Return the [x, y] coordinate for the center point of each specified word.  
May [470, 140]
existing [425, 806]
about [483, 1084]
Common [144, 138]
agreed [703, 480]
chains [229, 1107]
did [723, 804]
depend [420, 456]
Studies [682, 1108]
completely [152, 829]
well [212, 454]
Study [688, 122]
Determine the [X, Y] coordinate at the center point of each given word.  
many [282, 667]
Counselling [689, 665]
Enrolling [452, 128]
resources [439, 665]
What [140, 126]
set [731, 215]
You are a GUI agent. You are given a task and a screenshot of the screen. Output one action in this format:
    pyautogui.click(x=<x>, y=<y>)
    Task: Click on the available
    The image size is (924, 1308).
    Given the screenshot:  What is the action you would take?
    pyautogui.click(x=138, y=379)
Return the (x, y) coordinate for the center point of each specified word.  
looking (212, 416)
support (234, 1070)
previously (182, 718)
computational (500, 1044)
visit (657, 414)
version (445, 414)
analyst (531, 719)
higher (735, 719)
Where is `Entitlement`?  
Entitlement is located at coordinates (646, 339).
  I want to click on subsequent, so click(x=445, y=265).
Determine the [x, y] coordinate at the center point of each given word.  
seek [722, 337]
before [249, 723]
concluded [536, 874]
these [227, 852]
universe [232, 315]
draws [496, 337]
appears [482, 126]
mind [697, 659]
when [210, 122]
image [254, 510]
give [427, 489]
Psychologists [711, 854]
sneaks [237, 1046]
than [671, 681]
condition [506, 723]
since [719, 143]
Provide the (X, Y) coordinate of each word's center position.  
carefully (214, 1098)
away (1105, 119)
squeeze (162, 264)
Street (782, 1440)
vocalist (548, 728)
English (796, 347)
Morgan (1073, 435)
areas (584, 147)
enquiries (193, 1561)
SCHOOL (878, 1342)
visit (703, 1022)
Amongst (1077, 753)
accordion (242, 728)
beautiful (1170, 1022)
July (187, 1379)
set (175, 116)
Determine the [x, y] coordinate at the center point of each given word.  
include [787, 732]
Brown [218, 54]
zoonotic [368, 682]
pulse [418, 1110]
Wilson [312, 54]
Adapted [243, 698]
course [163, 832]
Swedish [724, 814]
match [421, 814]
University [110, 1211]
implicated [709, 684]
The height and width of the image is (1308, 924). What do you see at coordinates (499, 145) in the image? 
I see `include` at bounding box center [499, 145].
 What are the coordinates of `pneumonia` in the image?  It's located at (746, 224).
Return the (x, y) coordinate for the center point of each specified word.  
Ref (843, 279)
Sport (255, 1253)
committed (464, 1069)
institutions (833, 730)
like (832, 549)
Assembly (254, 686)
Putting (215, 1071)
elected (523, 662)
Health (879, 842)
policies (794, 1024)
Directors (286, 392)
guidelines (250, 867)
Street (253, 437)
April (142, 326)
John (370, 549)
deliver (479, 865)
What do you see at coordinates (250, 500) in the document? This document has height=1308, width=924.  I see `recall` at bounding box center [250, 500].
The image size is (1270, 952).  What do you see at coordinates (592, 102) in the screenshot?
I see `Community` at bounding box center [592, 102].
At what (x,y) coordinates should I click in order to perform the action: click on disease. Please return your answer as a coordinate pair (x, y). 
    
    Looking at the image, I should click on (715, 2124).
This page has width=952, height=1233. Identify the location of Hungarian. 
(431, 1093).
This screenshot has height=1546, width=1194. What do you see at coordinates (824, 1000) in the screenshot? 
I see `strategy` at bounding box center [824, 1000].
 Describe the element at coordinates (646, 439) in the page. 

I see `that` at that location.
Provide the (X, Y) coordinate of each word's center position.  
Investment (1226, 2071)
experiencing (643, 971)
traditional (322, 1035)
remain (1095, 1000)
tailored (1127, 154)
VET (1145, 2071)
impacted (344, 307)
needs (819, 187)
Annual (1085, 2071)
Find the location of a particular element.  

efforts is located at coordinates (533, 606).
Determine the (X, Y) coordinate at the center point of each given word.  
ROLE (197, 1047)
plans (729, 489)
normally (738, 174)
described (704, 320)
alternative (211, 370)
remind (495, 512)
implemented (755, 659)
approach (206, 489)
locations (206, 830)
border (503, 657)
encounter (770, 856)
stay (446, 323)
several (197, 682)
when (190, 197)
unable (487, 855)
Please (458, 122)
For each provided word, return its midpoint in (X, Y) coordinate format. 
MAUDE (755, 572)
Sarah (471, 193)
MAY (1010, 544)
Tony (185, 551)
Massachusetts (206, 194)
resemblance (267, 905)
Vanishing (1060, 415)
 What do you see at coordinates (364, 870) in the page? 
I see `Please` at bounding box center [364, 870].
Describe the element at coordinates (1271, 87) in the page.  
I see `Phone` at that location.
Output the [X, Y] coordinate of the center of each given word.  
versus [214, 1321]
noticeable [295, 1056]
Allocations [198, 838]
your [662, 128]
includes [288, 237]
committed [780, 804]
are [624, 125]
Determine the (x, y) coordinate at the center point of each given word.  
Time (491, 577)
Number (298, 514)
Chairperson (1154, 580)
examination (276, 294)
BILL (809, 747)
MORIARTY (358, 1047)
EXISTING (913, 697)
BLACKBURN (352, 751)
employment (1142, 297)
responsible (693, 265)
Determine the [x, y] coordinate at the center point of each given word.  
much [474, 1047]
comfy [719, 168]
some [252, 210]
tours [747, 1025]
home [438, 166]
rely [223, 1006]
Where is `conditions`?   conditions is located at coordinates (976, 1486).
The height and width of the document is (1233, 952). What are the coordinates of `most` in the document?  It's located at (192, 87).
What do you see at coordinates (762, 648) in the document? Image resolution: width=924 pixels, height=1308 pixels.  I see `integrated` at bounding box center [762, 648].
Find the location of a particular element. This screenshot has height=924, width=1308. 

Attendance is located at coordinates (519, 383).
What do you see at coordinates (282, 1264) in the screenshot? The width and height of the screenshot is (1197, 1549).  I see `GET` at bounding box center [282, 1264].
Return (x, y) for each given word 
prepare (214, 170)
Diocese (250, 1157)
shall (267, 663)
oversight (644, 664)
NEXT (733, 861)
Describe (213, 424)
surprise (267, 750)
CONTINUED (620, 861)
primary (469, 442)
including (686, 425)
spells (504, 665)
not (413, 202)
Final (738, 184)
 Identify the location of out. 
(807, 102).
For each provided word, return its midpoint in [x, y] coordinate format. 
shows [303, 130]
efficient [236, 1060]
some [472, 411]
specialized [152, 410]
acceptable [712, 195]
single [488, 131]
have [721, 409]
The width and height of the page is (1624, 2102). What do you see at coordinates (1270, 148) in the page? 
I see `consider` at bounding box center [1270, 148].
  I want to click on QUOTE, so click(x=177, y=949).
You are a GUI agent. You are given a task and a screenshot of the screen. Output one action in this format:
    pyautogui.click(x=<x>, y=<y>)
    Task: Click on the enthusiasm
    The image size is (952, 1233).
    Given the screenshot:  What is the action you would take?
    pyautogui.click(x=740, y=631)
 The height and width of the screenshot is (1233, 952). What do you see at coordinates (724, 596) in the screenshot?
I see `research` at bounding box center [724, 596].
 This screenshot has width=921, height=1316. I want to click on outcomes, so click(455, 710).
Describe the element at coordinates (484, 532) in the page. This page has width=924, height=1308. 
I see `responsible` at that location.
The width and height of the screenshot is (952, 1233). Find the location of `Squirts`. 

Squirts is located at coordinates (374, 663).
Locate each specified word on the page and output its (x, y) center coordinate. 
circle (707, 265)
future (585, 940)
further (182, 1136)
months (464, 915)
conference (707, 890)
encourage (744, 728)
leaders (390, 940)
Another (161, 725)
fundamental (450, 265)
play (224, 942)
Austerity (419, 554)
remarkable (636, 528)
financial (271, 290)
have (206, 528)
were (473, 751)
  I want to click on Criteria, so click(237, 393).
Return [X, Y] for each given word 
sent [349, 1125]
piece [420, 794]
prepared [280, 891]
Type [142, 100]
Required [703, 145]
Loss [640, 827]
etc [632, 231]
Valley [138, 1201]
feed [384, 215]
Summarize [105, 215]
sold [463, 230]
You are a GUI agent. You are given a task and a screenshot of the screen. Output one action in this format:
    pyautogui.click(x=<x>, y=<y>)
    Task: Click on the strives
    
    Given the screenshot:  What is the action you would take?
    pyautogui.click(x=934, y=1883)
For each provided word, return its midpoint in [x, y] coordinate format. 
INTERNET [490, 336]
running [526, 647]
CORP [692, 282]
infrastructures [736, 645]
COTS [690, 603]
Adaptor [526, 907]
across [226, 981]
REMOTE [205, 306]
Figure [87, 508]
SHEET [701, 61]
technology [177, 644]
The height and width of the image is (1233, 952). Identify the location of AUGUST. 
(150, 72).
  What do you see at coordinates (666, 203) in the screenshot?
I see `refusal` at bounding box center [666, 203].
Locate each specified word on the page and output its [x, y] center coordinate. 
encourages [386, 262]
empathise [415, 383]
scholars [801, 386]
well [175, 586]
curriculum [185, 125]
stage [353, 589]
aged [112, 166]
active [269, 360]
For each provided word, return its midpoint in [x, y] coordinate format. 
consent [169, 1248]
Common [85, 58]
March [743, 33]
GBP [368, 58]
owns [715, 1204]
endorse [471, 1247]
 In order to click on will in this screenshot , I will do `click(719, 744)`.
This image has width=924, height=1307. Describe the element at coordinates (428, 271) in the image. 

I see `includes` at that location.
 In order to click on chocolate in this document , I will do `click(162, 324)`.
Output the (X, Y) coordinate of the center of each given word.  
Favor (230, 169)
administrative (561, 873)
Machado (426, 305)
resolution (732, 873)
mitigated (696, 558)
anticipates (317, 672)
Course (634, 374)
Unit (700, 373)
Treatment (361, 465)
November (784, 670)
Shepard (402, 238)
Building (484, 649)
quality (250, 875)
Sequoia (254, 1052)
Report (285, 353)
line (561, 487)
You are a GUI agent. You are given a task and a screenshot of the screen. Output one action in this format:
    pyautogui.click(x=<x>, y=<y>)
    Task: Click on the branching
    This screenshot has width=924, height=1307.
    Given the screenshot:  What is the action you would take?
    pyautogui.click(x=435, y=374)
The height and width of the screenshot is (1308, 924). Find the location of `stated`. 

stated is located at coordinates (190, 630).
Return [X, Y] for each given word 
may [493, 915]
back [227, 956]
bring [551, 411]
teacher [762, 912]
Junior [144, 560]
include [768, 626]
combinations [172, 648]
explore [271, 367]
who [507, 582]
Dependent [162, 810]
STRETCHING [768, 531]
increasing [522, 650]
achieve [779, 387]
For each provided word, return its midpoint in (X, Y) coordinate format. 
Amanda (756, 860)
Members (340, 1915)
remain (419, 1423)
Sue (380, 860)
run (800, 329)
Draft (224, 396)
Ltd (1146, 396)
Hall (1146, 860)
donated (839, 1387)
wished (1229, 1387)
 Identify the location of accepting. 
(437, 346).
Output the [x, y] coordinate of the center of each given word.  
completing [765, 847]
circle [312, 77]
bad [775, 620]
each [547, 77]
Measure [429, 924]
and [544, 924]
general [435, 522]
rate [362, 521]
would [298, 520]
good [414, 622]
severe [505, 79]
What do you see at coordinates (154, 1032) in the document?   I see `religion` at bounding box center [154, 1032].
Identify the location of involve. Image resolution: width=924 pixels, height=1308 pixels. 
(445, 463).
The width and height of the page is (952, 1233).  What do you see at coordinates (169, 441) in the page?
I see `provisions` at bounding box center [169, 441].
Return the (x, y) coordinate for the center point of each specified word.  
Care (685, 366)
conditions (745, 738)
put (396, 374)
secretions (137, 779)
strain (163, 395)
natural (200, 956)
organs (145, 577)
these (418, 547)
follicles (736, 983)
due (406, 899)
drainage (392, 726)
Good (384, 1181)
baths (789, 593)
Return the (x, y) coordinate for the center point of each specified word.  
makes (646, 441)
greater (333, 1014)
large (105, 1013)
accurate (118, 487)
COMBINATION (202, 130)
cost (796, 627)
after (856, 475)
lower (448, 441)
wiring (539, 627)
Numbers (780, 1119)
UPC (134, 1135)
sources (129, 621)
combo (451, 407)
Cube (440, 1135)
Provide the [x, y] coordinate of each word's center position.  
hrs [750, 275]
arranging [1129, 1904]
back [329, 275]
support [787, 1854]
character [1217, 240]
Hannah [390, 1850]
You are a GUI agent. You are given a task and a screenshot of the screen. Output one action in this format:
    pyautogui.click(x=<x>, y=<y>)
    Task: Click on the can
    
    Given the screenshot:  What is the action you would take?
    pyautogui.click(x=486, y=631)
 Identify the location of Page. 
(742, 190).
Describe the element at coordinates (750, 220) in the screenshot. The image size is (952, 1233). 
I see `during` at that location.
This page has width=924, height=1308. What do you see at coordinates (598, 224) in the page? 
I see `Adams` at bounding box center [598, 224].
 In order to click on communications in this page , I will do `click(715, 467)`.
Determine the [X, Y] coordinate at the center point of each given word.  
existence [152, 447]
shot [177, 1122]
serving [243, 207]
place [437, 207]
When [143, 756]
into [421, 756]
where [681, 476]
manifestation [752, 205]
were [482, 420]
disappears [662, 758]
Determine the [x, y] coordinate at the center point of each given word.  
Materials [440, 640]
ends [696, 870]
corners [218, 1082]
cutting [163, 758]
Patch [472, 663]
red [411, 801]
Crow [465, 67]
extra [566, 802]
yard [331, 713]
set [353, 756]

·····

Objective.
Reproduce verbatim the records from the line containing "pulse [418, 1110]" through the line containing "at (746, 224).", both lines included.

Solution to the problem.
pulse [418, 1110]
Wilson [312, 54]
Adapted [243, 698]
course [163, 832]
Swedish [724, 814]
match [421, 814]
University [110, 1211]
implicated [709, 684]
The height and width of the image is (1308, 924). What do you see at coordinates (499, 145) in the image? 
I see `include` at bounding box center [499, 145].
 What are the coordinates of `pneumonia` in the image?  It's located at (746, 224).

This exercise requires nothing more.